So with all the personal excitement in my life last week with the baby arrival and all, I realize I’m a little late in commenting on maybe the worst week in NFL history.
Between the Ray Rice beating his wife video, the details of Greg Hardy’s abuse coming out, and Adrian Peterson acting unconscionably by beating his 4-year-old son with a tree branch, it’s been a period of time where anyone and everyone has criticized NFL commish Roger Goodell, and the culture of this behemoth league.
The one thing that’s struck me that I don’t think has gotten enough attention is just how incredibly out of touch and lacking in common sense and decency NFL owners seem to be.
Specifically, three who were in the spotlight this week: Steve Bisciotti (above left), the Ravens owner who had the audacity to say that if his organization’s complete bungling of the Rice discipline leads to greater awareness of domestic violence, than it’ll all have been worth it. Seriously, that’s basically what he said.
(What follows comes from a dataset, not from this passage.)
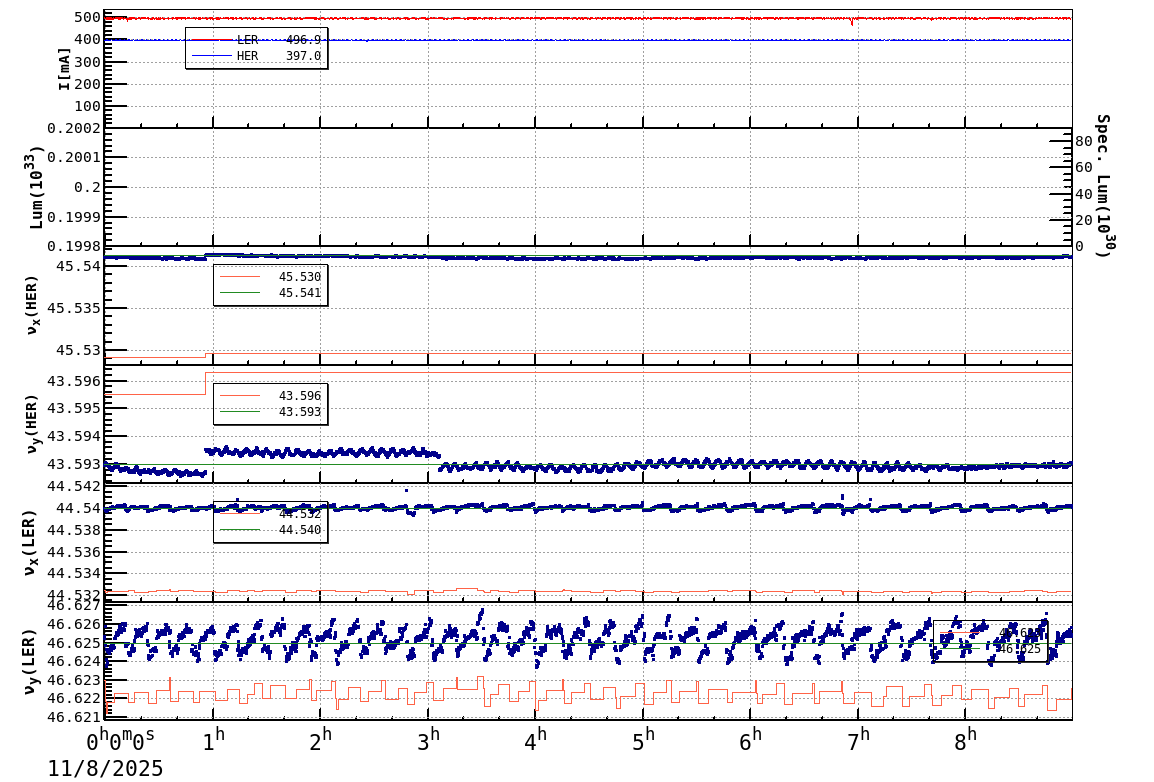The height and width of the screenshot is (782, 1154).
Task: Select the Spec. Lum right axis title
Action: click(1102, 185)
Then there was Carolina Panthers owner Jerry Richardson, who tearfully claimed that domestic violence was a hugely personal and important issue to him, yet allowed his franchise to suit up a linebacker, Hardy, who had already been convicted on domestic abuse charges, during the Panthers’ Week 1 game (he’s since been inactive.)
And finally, there’s owner Zygi Wilf up in Minnesota, who has decided that Adrian Peterson, who has had multiple child abuse/dangerment charges filed against him, only has to sit out one game despite his recent indictment. (Wednesday update: The Vikings indefinitely suspended Peterson Wednesday morning.)
As Keith Olbermann repeatedly, and devastatingly repeats in this blistering commentary, “A little boy was putting up his hands, trying to stop a professional football player from hitting him with a small tree branch.”
And yet Wilf thinks it’s fine for Peterson to play Sunday.
Three extraordinarily rich and successful men, who apparently are so isolated in their ivory tower that common sense and decency have flown so far over their heads. Three men who have so much power, power to do good, and yet obsfuscate and excuse the despicable behavior of men whose paychecks they happily sign each week.
You want to blame Roger Goodell and rake him over the coals? I’m with you.
But these owners have plenty of power themselves, and yet they shrink from doing the right thing, all in the name of winning football games.
**John Oliver has had so many memorable segments during his debut season of “Last Week Tonight,” it’s hard to pick a favorite.
But this one he did on Sunday, about Scotland’s huge independence vote coming on Thursday on whether to secede from the UK, was maybe the best one yet. The line about Mel Gibson and Braveheart alone (at :51) slayed me so much I had to pause the DVR so I wouldn’t miss the next line: (By the way, if Scotland secedes, does Andy Murray’s Wimbledon title last year still count as a British guy ending the enormous title drought?)
**Finally, in the category of “What kind of a brain comes up with a challenge like this?”, I present the guys from Epic Challenges, who decided to race the tube in London from one stop to another, by sending a man out of the station on foot and trying to beat the train to the next stop.